NHRA 101: Pro Stock Body
With no power adders allowed and a strict displacement limit of 500 cubic inches, a ...
With no power adders allowed and a strict displacement limit of 500 cubic inches, a modern Pro Stock car has to be as efficient as possible to cover the quarter mile in just over 6.5 seconds at 210+ MPH. This means teams and chassis builders alike do everything they can to make the car slippery, and NHRA’s own Bruno Massell lets us in on a couple of those tricks in this NHRA 101 segment.
Legendary chassis builder Don Ness, who passed away last spring, designed the current NHRA Pro Stock Camaro body to punch through the air with the least resistance possible and in doing so, created the body with the lowest drag coefficient of any doorslammer design. When your engine is reliant on Mother Nature to cram the air into the intake, every little bit helps so building a car with a drag coefficient of just 0.20.
While the cars would certainly be more stable and safer with more rear downforce, that would create more drag and slow the cars down. Instead, they run a small rear spoiler that creates just 150 pounds of downforce at 200 MPH, which is practically nothing compared to the 5,000 pounds created by the wing on a top fuel car.
Of course, that comes back to the difference in combination and horsepower, where a fuel car has 11,000 horsepower, a strong running Pro Stock car typically making just 1,500 or so.

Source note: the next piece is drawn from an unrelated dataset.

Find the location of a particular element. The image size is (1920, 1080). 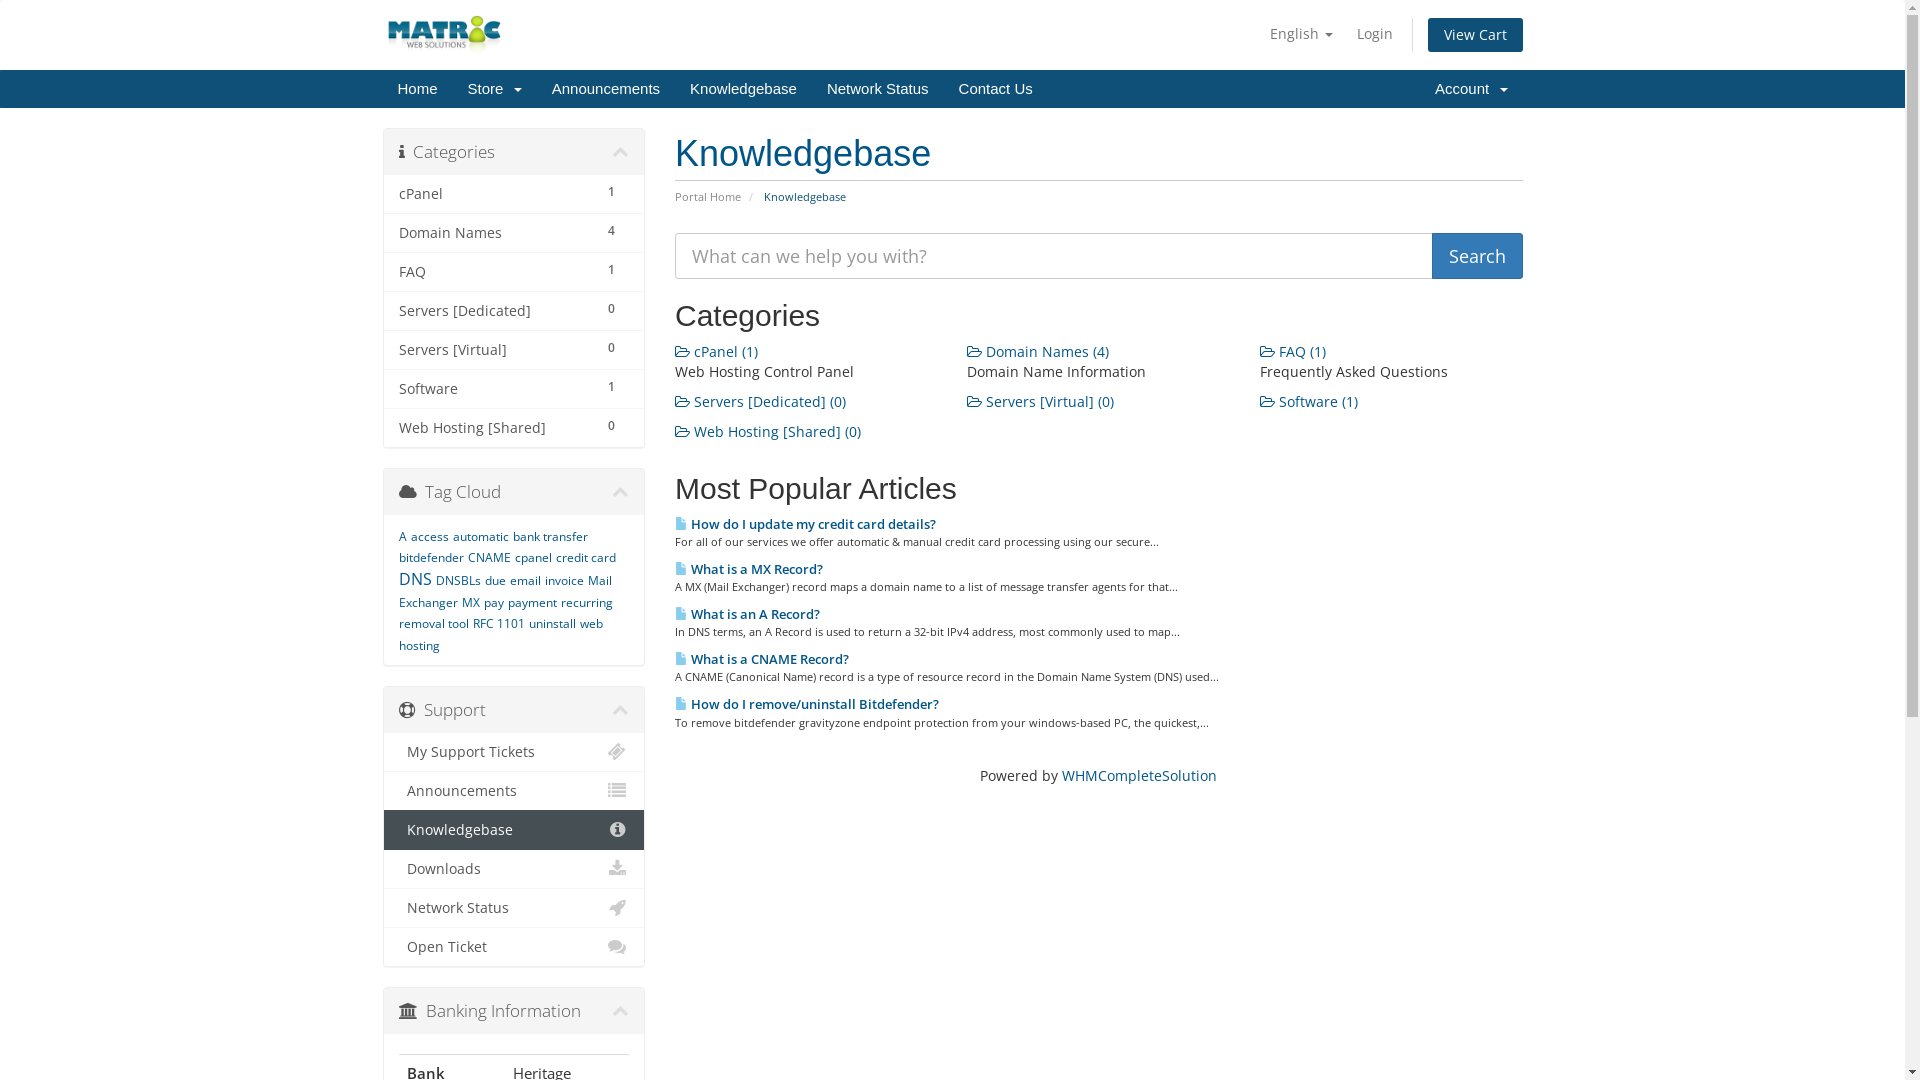

'4 is located at coordinates (514, 231).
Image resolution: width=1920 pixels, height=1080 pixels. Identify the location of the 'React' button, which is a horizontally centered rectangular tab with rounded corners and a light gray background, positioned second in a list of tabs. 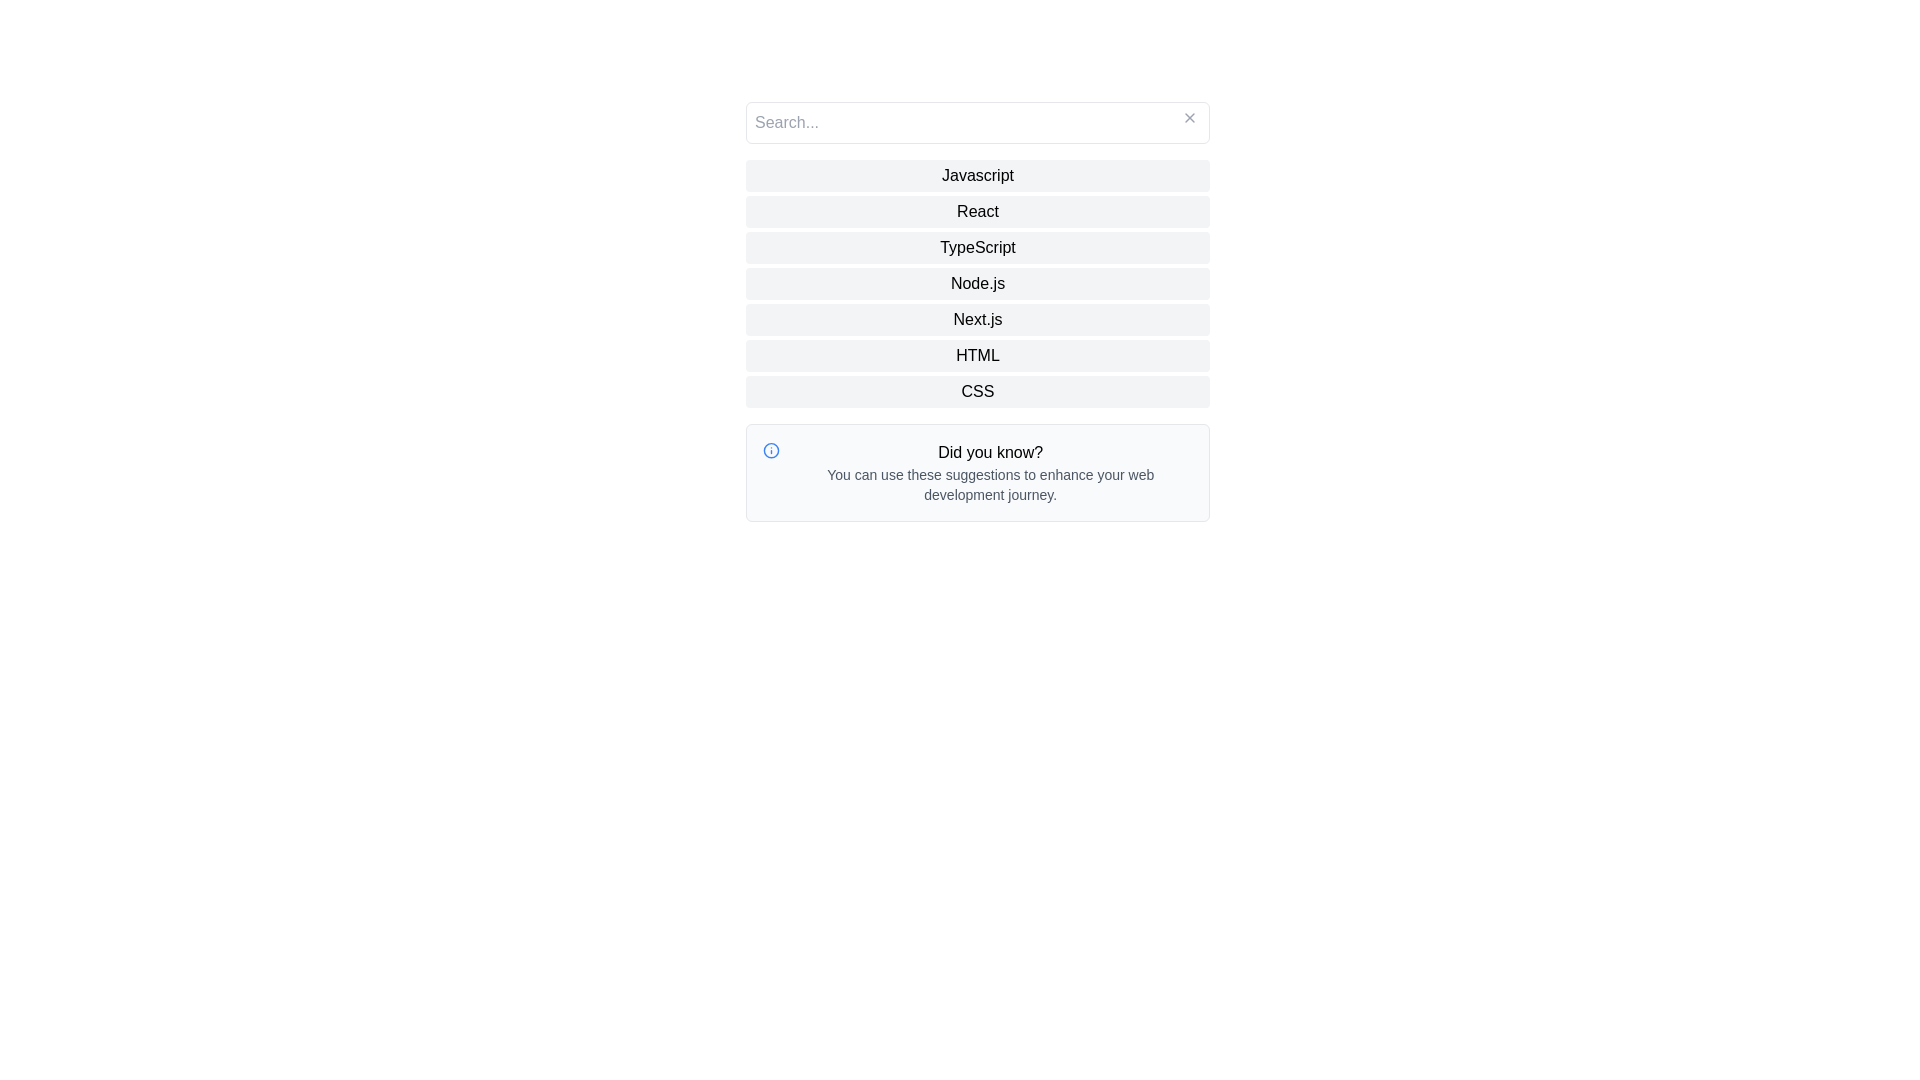
(978, 212).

While the cars do have to meet minimum weight to be legal for the class, the tuners would rather be able to pick and choose where they place weight to make the most efficient use possible of every pound. That means the body needs to be as lightweight as possible, and thanks to carbon fiber, these bodies come out of the mold weighing just 35-40 pounds. Of course, by the time they’re installed with bracing, fasteners, and paint they weigh a few more pounds, but they’re still light enough to give the chassis guys a lot of leeway in where they place their weight.